普段でも「希望」という言葉を聞かない・目にしない日がないくらい、「希望」は私(たち)の身近に溢れてきたような気がする。

でも、いま私は、「希望」を持つことの大切さを噛みしめるより、その真逆の、こんな言葉に共感し頷かされている。

それは、先週の木曜、朝日新聞の論壇時評「選挙の後に 投票先は民主主義だ!」(高橋源一郎)に書かれていた、「この国は絶望が足りない」という森達也氏の発言だ。(記事は、オンライン・政治メディア「ポリタス」での「投票」の意義をめぐる議論を、源一郎さんが抜粋し解説を加えたもの。「投票先は民主主義だ」は漫画家・しりあがり寿の言葉)

高橋源一郎によると、森達也は「もう(選挙に)行かない派」。《選挙前から、与党の勝ちと結果はわかっている。おまけに、権力を監視する装置としてのメディアは「その機能を放棄しかけている。ほぼ現政権の広報機関だ」「だからもう投票には行かなくていい。落ちるなら徹底して落ちたほうがいい。敗戦にしても原発事故にしても、この国は絶望が足りない。何度も同じことをくりかえしている。だからもっと絶望するために、史上最低の投票率で(それは要するに現状肯定の意思なのだから)、一党独裁を完成させてほしい。
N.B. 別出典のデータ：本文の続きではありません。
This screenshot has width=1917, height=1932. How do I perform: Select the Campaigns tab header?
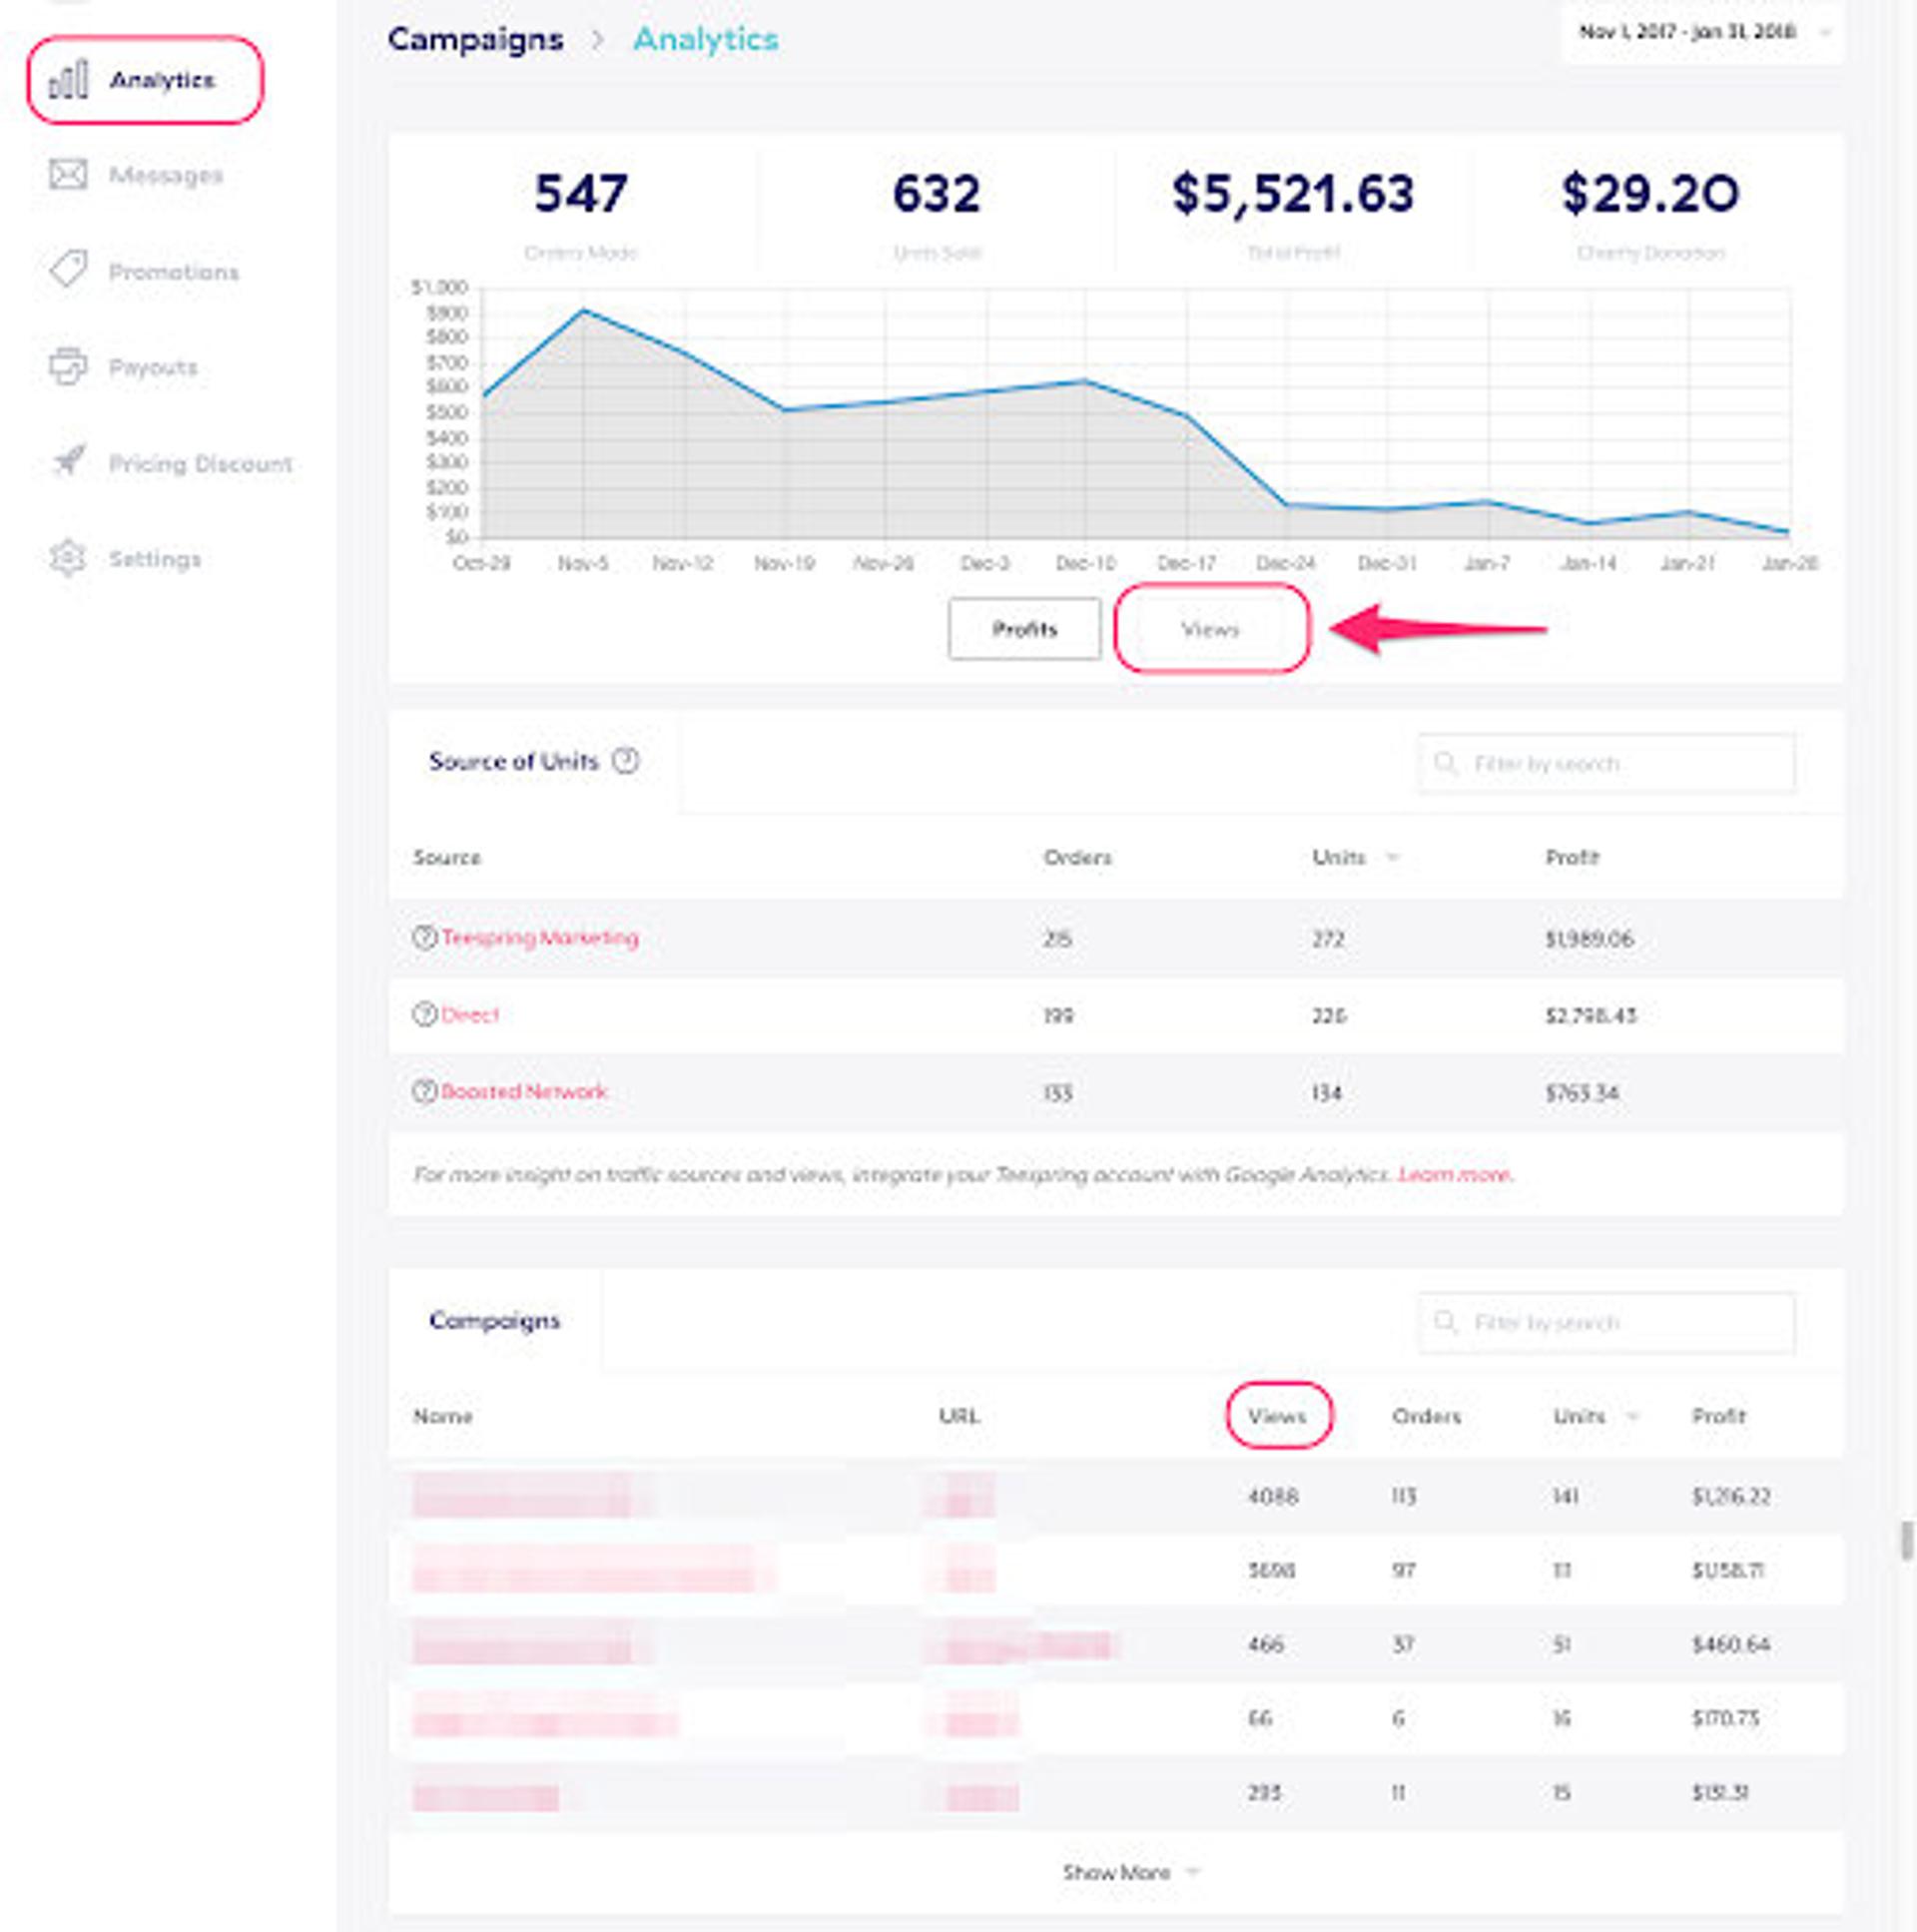(x=494, y=1320)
その主体は現政権ではない。この国の有権者だ」》と“悲しげに”書いたそうだ。

「これって、選挙前のオレの気分と同じじゃん!」と、その気持ちを代弁してくれたような森氏の文に思わず「異議なし」と心の中で叫んだ私……その勢いで『希望の国のエクソダス』の一文を捩ってみたくなった。
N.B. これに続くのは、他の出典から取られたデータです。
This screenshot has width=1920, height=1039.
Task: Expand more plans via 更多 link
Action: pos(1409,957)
「この国には、希望がたくさんある。本当にいろいろな夢と希望があります。だが、絶望が足りない」

というわけで、来年に「希望」をつなぐべき大晦日に、あまりふさわしくない話になってしまいましたが、忘れてはいけない「絶望」を、しっかりと未来につなぐことも「希望」への道のり。
「バイアグラ連打状態」(旧知の仲間との忘年会の帰り道、経済学者の友人がそう言っていた)のアベノミクスの行く末を見届けつつ、新たな「希望」を見つめる2015年にしたいもの。

では、皆さま、よいお年を。

※今夜の「紅白」は、サザンの飛び入り参加(ライブ中継?)と、美輪さんの「愛の讃歌」だけ観たい。吉田類の「酒場放浪記」も気になるし。